United States District Court, Central District of California
Nov 8, 2024
2:23-cv-02155-ODW (PDx) (C.D. Cal. Nov. 8, 2024)

Opinion

2:23-cv-02155-ODW (PDx)

11-08-2024

CASABLANCA DESIGN CENTER, INC., Plaintiffs, v. CLOSETS BY DESIGN, INC. et al., Defendants.


ORDER GRANTING MOTION TO DISMISS [44]

OTIS D. WRIGHT, II UNITED STATES DISTRICT JUDGE

I. INTRODUCTION

Plaintiff Casablanca Design Center, Inc. (“Casablanca”) brings this action against Defendants Closets by Design, Inc., CBD Franchising, Inc., Closet World, Inc., and Frank Melkonian (collectively, “Defendants”) for violations under the Lanham Act and the Racketeer Influenced and Corrupt Organizations Act (“RICO Act”). (Second Am. Compl. (“SAC”), ECF No. 40.) Defendants move to dismiss Casablanca's RICO claims. (Mem. ISO Mot. Dismiss SAC (“Mot.”), ECF No. 44.) For the following reasons, the Court GRANTS Defendants' Motion.

Having carefully considered the papers filed in connection with the Motion, the Court deemed the matter appropriate for decision without oral argument. Fed.R.Civ.P. 78; C.D. Cal. L.R. 7-15.

II. BACKGROUND

The facts are drawn from Casablanca's SAC and the Court accepts as true for this motion all well-pleaded allegations. See Ashcroft v. Iqbal, 556 U.S. 662, 678 (2009) (holding that well-pleaded factual allegations are accepted as true for purposes of a motion to dismiss).

Closets by Design Inc. owns the Closets by Design® trademark and the exclusive right to sell Closets by Design® products in Southern California. (SAC ¶¶ 13, 43-44.) CBD Franchising, Inc. is a licensed franchisor that owns and operates Closets by Design® franchisees. (Id. ¶¶ 14, 53-58.) Closet World, Inc. owns and operates the closetworld.com website, which advertises Closet by Design® products. (Id. ¶¶ 34-35.) Melkonian is the Chief Executive Officer (“CEO”) of all three corporate Defendants and their parent company, Home Organizers. (Id. ¶ 16.)
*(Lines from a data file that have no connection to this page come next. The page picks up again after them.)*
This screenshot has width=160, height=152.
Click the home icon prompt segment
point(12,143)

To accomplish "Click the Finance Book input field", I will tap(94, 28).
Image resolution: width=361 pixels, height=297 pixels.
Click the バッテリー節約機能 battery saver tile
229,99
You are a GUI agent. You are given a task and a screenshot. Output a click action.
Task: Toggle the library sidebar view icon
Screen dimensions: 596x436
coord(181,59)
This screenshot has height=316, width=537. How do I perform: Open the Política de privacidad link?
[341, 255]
Casablanca is a direct competitor to Defendants and serves a similar market in the Southern California area. (Id. ¶ 2.) Casablanca alleges that Defendants engage in “deceptive discount price advertisement” by “falsely claiming that their products have previously sold at a higher ‘original' price to induce customers to purchase merchandise at a purported marked-down ‘sale' price.” (Id. ¶¶ 4-5.) To market their products, Defendants promote these apparent “limited-time” discount sales to customers through online and paper advertisements that typically offer “40%” or “50%” discounts on the quoted price, as well as other incentives such as free installation and financing plans. (Id. ¶¶ 95-105, 114, 151.)
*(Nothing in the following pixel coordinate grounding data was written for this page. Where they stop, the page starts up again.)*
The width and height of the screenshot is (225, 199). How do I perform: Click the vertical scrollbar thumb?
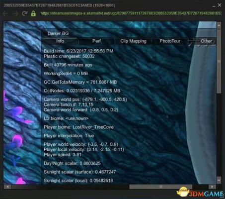click(219, 61)
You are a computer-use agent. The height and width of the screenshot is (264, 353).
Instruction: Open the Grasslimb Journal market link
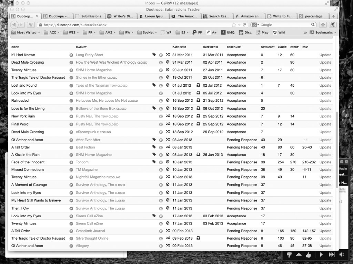pyautogui.click(x=90, y=231)
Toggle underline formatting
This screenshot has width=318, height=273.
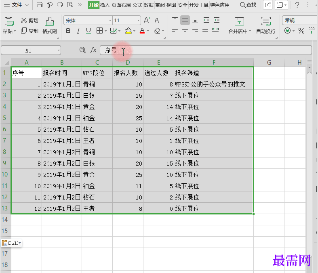point(88,31)
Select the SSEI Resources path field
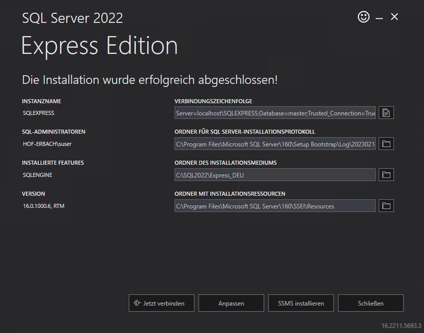This screenshot has width=424, height=333. pos(275,205)
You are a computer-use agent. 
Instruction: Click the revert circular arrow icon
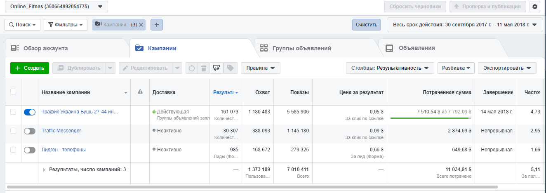[191, 68]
Over the last three years, Casablanca has lost out on potential customers who have instead opted for Defendants' products. (Id. ¶¶ 109-112.) Potential customers repeatedly informed Casablanca's CEO that they believed and were influenced by Defendants' “40% Off false advertising” and rejected “appointments or proposals from Casablanca unless Casablanca would discount its prices by the same 40% Off advertised by [Defendants].” (Id. ¶ 109.) Casablanca has lost “money and resources . . . to countervail the effects of Defendants' false advertising,” including driving to sales appointments “only to be turned away by the customer because they believed they would receive ‘percentage off' pricing that Casablanca could not honestly match.” (Id. ¶ 111.) As a result of Defendants' false advertisements, Casablanca's CEO estimates it has lost at least “$2 million in man hours” answering and training its sales personnel on how to respond to the false advertising. (Id. ¶ 112.)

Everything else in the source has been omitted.